Re: Serializations and data structures (was Re: Topic Maps onSQL)
Lars Marius Garshol wrote:
> 
> Ideas are definitely more fundamental than sentences (seen as waves of
> sound or ink embedded in paper) could ever be. However, the sentence stored
> as a sequence of characters, ideas that are so simple that they remain
> constant for centuries.

So your fundamental argument seems to be that character data is simple and
thus more reliable and long-living. I agree. That's why I use XML.

> When you read the sentence 'All is suffering', would you claim that your
> head then contains the exact same idea that Siddharta Gautama (Indian
> prince who lived in the 6th century b.c., also known as Buddha) had? 

No, I was careful to qualify that *in the domain of XML* we can retrieve
ideas losslessly, because the idea is very simple, and can be defined in
terms of mathematical formalisms.

> This is all based on a hidden assumption: that all tools interpret and
> implement the grove model in exactly the same way. 

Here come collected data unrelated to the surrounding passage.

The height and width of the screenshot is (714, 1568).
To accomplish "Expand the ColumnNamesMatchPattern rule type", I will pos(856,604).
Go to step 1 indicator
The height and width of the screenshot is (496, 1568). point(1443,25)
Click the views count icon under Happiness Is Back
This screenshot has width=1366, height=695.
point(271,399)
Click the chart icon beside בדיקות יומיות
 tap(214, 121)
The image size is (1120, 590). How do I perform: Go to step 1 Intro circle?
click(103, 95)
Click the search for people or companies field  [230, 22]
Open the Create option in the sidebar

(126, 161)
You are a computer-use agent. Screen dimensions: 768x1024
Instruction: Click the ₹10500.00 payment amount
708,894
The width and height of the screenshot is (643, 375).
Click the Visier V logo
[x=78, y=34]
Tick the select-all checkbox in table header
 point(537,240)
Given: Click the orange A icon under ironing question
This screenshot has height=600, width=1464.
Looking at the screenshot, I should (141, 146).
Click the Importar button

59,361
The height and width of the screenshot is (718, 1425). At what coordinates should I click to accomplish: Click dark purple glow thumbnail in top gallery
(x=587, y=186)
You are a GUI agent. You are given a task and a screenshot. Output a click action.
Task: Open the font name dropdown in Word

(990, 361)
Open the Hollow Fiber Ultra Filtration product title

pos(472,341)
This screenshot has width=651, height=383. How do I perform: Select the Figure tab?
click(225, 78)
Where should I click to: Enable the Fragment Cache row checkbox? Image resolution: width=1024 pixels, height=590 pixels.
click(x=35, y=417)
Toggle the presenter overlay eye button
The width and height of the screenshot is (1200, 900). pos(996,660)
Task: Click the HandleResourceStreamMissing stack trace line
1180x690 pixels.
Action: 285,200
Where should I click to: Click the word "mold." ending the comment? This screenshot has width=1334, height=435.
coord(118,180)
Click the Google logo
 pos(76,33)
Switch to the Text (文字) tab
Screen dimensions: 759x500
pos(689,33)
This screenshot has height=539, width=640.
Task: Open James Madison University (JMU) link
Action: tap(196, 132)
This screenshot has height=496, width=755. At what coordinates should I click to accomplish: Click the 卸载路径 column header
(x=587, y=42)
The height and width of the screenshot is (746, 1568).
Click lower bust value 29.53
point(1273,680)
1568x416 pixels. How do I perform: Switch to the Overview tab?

Interpret. Yes. Implement? No. As long as the API represents the model
faithfully, the underlying implementation can be whatever it wants. 
(or maybe you mean the implementation of the API must be the same...
that's true). Anyhow, the model is a mathematical formalism designed
specifically to disallow alternate interpretations.

> Can you really guarantee
> that for something as complex as groves for decades? There'll be no
> disagreement on the actual sequence of bytes in the files, but their
> interpretation in terms of the abstract grove is another thing entirely.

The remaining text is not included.